• **Available records**
========================

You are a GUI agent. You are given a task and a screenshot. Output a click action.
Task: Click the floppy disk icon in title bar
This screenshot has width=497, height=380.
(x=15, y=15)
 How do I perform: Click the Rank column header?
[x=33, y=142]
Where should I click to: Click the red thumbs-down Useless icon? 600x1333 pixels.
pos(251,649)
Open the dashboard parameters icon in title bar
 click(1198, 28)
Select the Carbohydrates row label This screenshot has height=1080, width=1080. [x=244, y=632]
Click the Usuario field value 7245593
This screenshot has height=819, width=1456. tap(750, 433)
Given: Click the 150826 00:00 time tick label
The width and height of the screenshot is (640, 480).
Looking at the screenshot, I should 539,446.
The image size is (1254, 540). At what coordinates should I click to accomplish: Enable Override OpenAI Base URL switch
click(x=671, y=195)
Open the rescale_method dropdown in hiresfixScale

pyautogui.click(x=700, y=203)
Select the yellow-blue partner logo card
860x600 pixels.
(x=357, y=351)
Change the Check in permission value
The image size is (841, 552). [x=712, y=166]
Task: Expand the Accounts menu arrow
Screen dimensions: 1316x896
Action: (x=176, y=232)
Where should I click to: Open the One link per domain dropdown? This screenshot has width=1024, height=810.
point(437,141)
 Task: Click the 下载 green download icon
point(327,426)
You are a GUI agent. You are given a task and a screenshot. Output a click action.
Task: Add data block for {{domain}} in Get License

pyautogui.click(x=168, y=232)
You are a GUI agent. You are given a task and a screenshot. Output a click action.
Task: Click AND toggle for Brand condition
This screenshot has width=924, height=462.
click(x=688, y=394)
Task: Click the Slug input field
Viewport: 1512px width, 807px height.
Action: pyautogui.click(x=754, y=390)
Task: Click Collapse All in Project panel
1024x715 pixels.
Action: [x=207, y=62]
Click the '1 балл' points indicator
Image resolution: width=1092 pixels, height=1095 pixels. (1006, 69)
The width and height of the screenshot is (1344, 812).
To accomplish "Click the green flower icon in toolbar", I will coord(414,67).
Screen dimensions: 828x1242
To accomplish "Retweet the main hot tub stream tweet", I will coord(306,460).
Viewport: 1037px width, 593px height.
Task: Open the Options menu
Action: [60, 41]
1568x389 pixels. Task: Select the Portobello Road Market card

========================

• **Assignment**
Copy out every line of the data where the word "label" occurs.

• **Output below**
Select the Carbohydrates row label This screenshot has height=1080, width=1080. [x=244, y=632]
Given: Click the 150826 00:00 time tick label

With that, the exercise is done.